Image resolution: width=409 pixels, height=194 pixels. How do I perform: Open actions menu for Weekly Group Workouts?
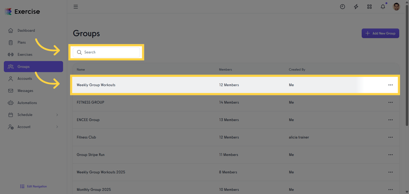point(390,85)
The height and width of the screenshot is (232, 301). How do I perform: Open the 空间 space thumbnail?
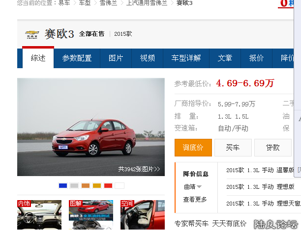click(142, 215)
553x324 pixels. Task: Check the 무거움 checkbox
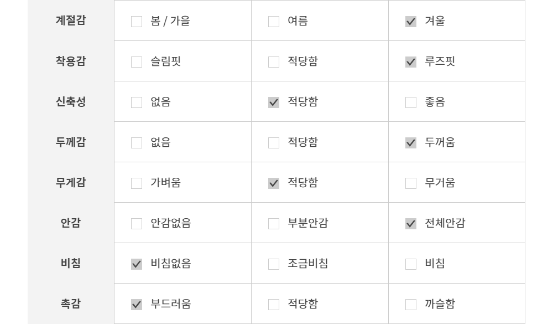(411, 183)
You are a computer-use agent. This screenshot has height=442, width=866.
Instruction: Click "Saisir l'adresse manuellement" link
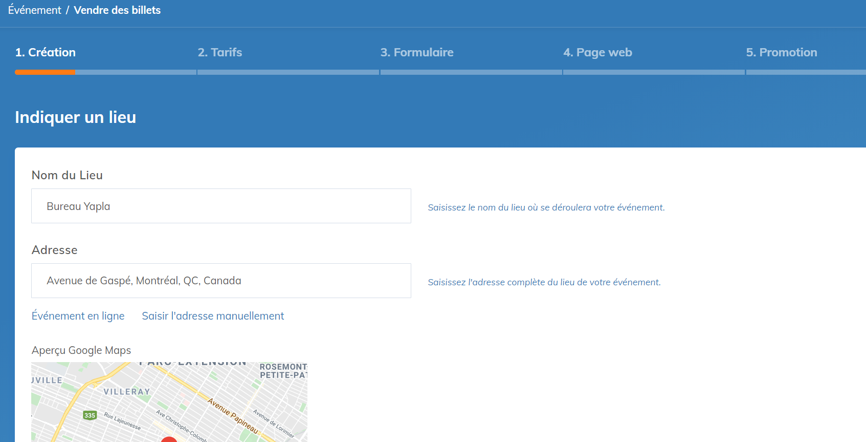[213, 316]
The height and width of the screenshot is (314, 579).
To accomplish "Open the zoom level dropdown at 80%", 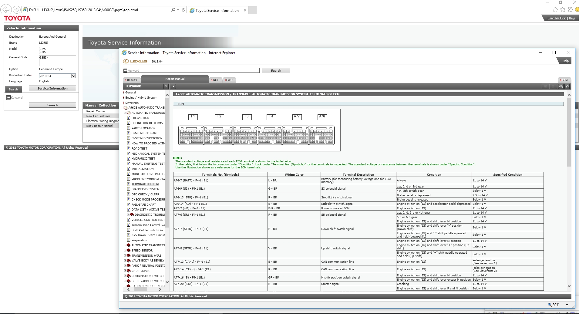I will [567, 305].
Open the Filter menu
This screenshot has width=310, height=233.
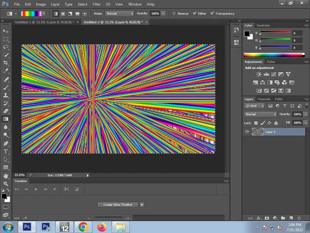97,4
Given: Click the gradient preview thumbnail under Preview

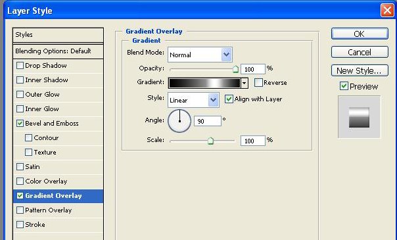Looking at the screenshot, I should (x=359, y=117).
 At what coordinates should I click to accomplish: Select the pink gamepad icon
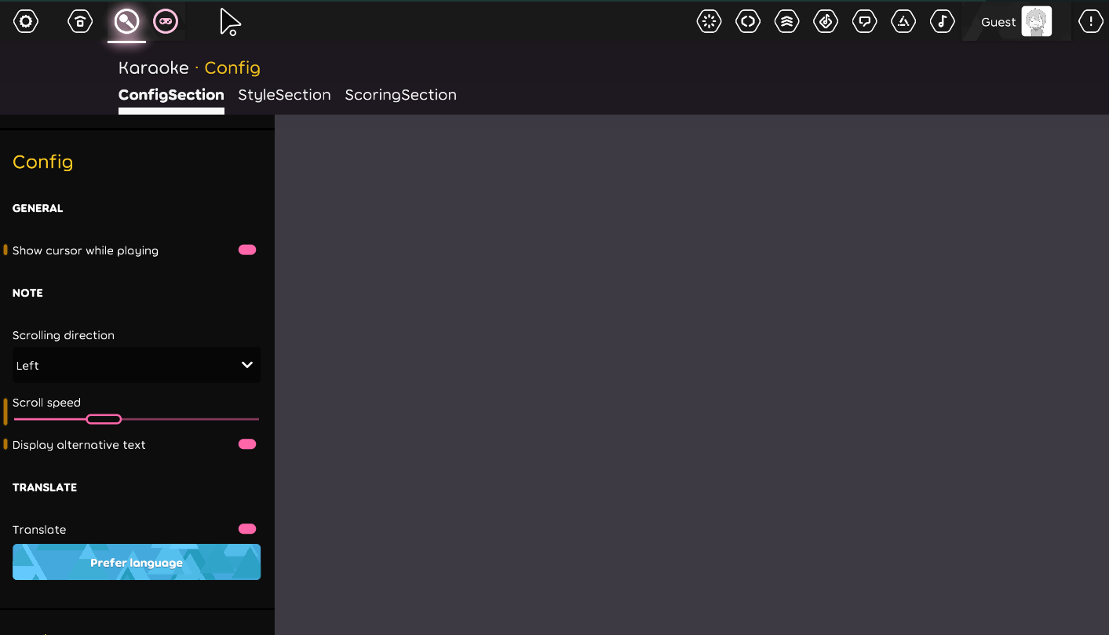pos(166,21)
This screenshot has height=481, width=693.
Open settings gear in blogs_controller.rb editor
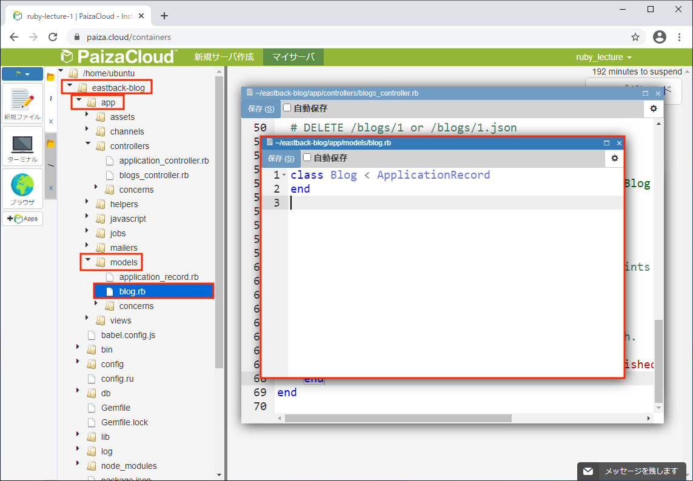[x=653, y=109]
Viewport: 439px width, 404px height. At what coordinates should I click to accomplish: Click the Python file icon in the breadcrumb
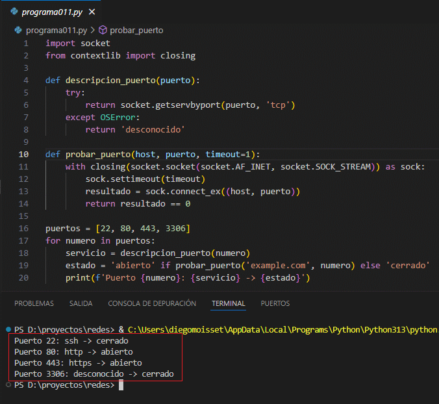coord(19,30)

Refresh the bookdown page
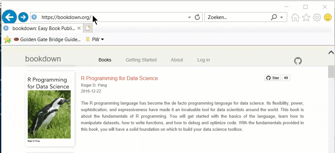click(x=197, y=17)
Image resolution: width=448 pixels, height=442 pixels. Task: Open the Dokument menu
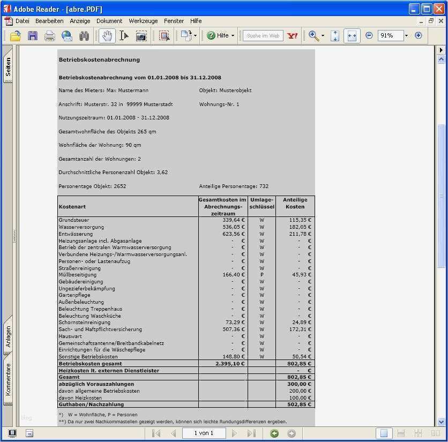[x=109, y=21]
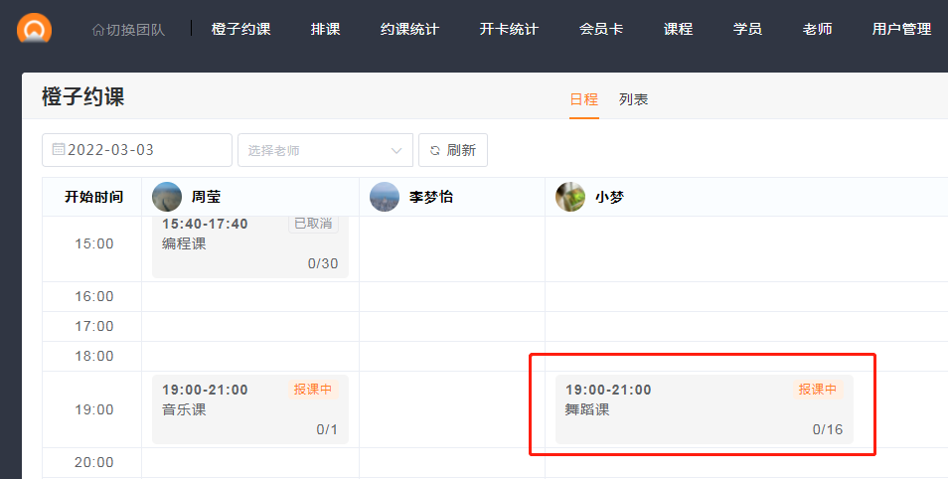Open the 用户管理 menu
The height and width of the screenshot is (479, 948).
901,30
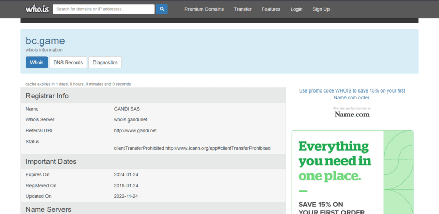Open the green 'Everything you need' ad

pyautogui.click(x=352, y=173)
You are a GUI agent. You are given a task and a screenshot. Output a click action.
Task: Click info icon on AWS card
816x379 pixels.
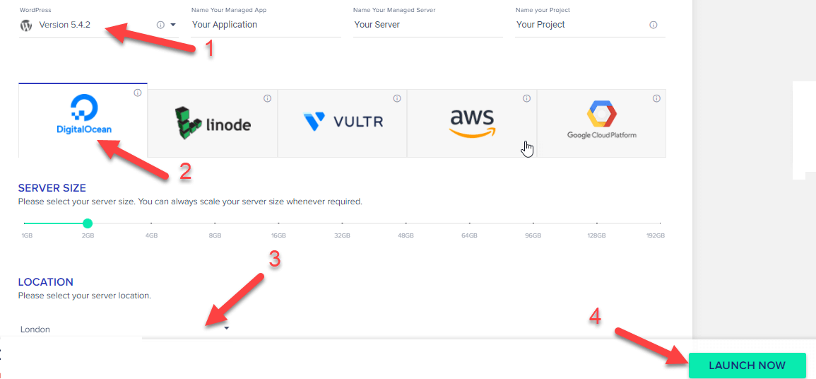[526, 98]
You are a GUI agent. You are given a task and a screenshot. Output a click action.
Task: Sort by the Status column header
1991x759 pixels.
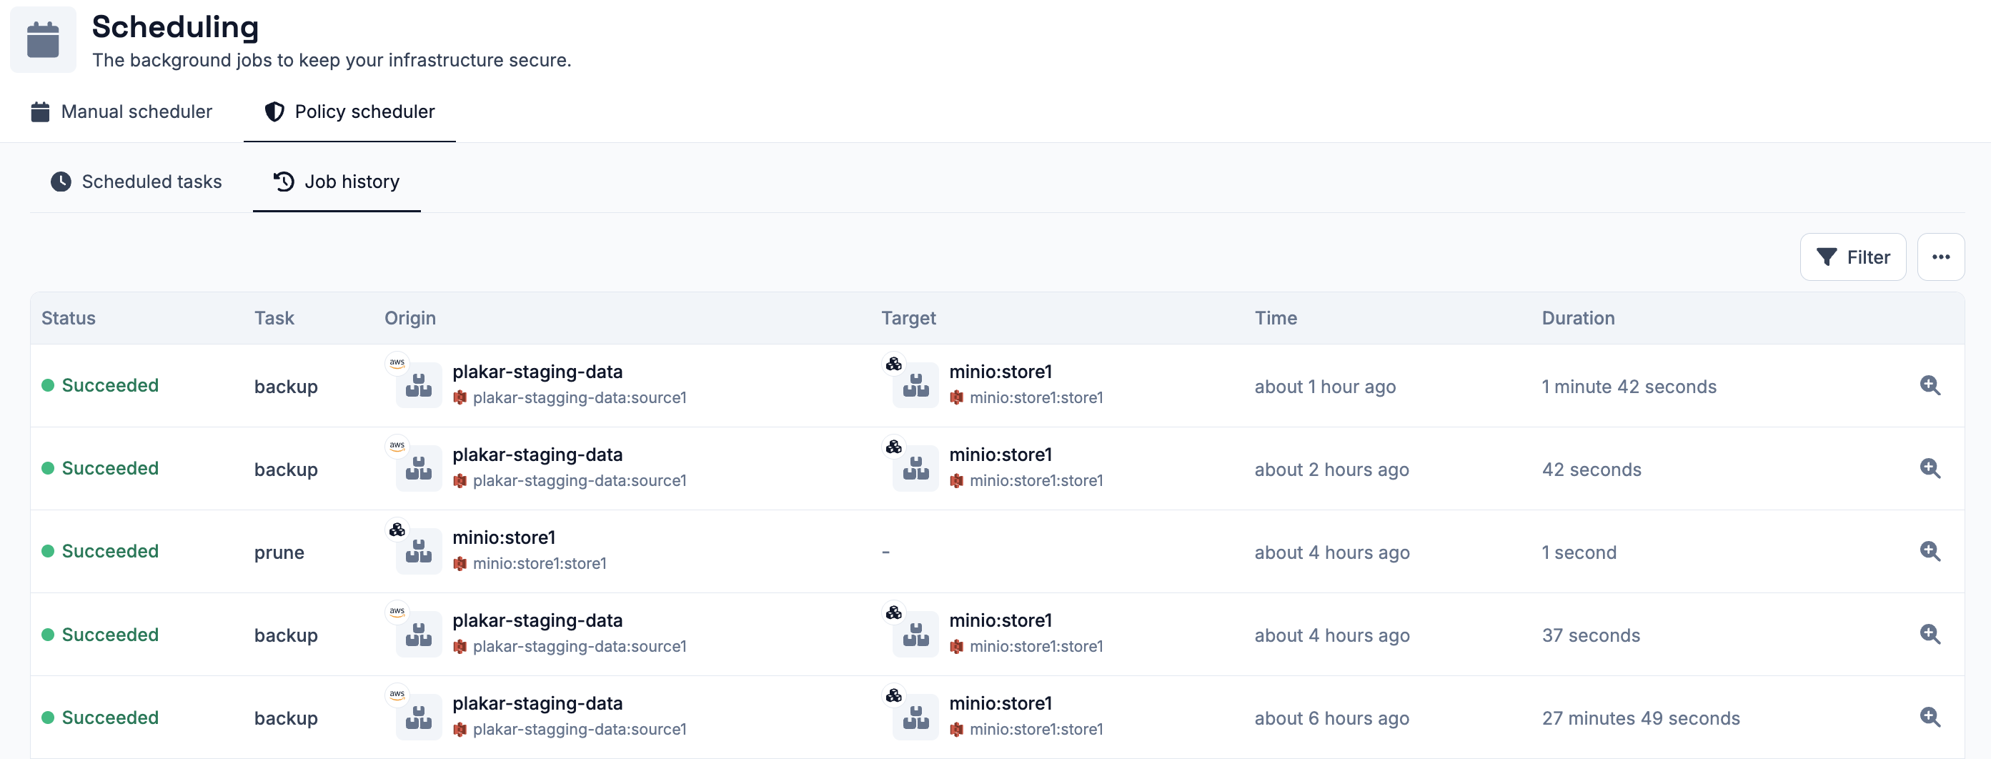69,318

+ + + + + + +

*DIRECTIONS FOR THIS TASK*. What is needed is an exact restatement of every line from the line containing "Task: Sort by the Status column header" through the last line of the records, minus any pictures.

*WRITTEN RESPONSE*.
Task: Sort by the Status column header
1991x759 pixels.
69,318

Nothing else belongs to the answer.